> **TASKS FOR THIS EXERCISE**
A. Reproduce word for word the stretch of the hearing health article from "An unexpected finding" through "ways than one.".
B. List every medical condition named in the hearing health article.
··· EXCERPT ···
Now that the new year is in full swing, how about a little motivation to help you get on the self-improvement path? Allow me to help! As your local audiologist, I want to make sure I’m sharing the latest and greatest information on hearing health with my patients, and I’m excited to share what I’ve found recently about how making some small changes can have a big impact not only on your overall health but your hearing as well. Ready? Let’s dig in:
Walking 2 Hours Per Week Can Maintain Your Hearing
One of my roles as an audiologist is to diagnose and treat hearing loss. Over the last 25 years, I have helped thousands of individuals with chronic and disabling hearing loss. While I’ve found hearing loss is incredibly common, data on risk factors for hearing loss are limited. Recently, I came across several studies that suggest changes to one’s daily habits can reduce the onset of hearing loss (WOW!). One of those studies, published by the American Journal of Medicine, states that people have a lower risk of developing hearing loss if they participate in physical activities – specifically, women who walk more than two hours per week. The studies I reviewed found that the exercise didn’t have to be strenuous – simply moving a little more over the course of a week can help maintain your hearing, regardless of your age. While I often counsel my patients about the fact that hearing loss is frequently associated with aging, this study shows it doesn’t have to be! So, put on your walking shoes and head outside. (Or maybe the mall until it stops raining – you choose!)
Smoking Might Be Damaging Your Hearing
According to the Journal of the Association for Research in Otolaryngology, quitting or reducing smoking and avoiding passive exposure to tobacco smoke may also prevent hearing loss. The study shows that passive exposure to tobacco smoke compared to non-smokers was associated with 28% elevated risk of hearing loss. The study also notes that their data included not only an association with smoking and hearing loss but also with cardiovascular disease, giving us multiple reasons to quit the habit.
An unexpected finding in this particular study is that ex-smokers have a slightly reduced risk of hearing loss than non-smokers. Let me say that one more time… ex-smokers have a slightly reduced risk of hearing loss than non-smokers! The study suggests that this reduced risk is due to ex-smokers adopting a healthier lifestyle than non-smokers, one that affected other comorbidities that cause hearing loss (e.g., hypertension, diabetes). If reducing or quitting smoking is one of your resolutions this year, keep up the good work! Your hard work will pay off in more ways than one.
··· RECORD EXCERPTS ···
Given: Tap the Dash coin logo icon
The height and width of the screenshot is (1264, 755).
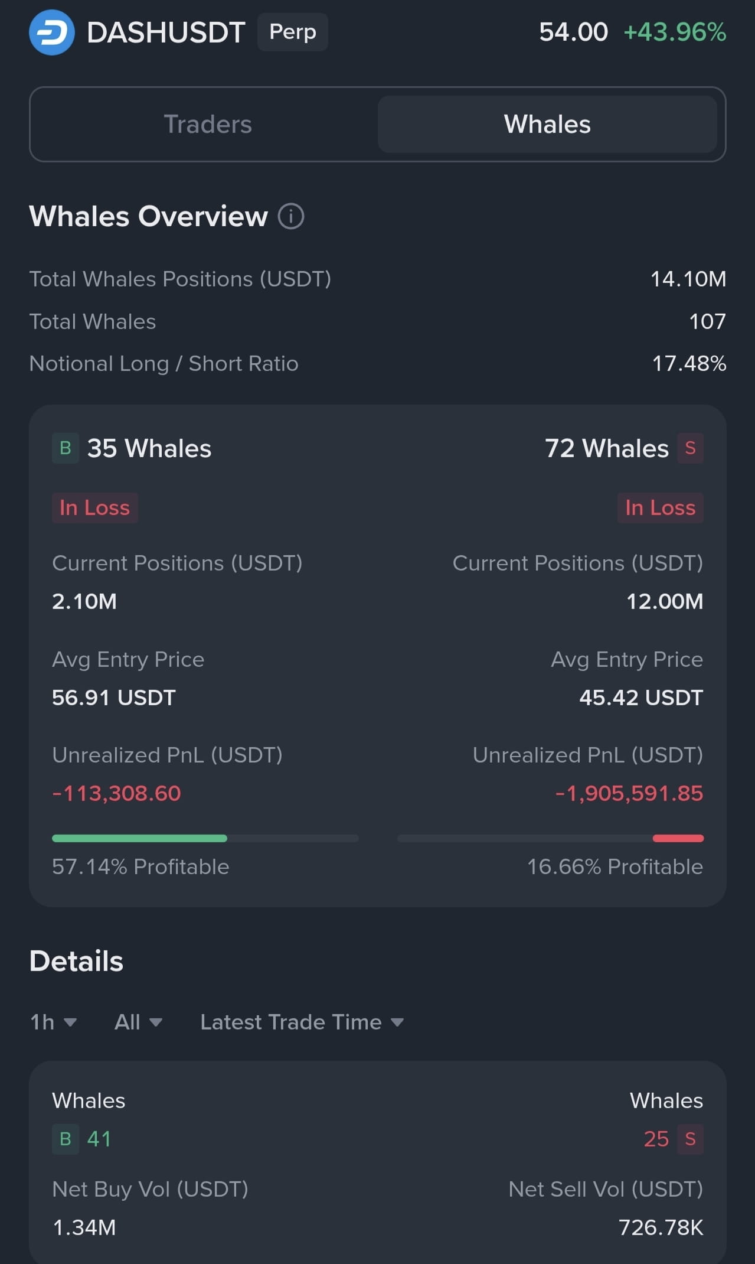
···
··· RECORD EXCERPTS ···
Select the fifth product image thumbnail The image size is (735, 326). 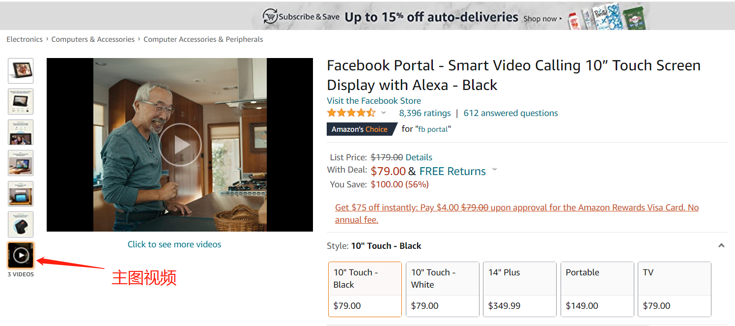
···
> **ANSWERS TO EACH TASK**
A.
An unexpected finding in this particular study is that ex-smokers have a slightly reduced risk of hearing loss than non-smokers. Let me say that one more time… ex-smokers have a slightly reduced risk of hearing loss than non-smokers! The study suggests that this reduced risk is due to ex-smokers adopting a healthier lifestyle than non-smokers, one that affected other comorbidities that cause hearing loss (e.g., hypertension, diabetes). If reducing or quitting smoking is one of your resolutions this year, keep up the good work! Your hard work will pay off in more ways than one.

B.
- Hearing loss
- Cardiovascular disease
- Hypertension
- Diabetes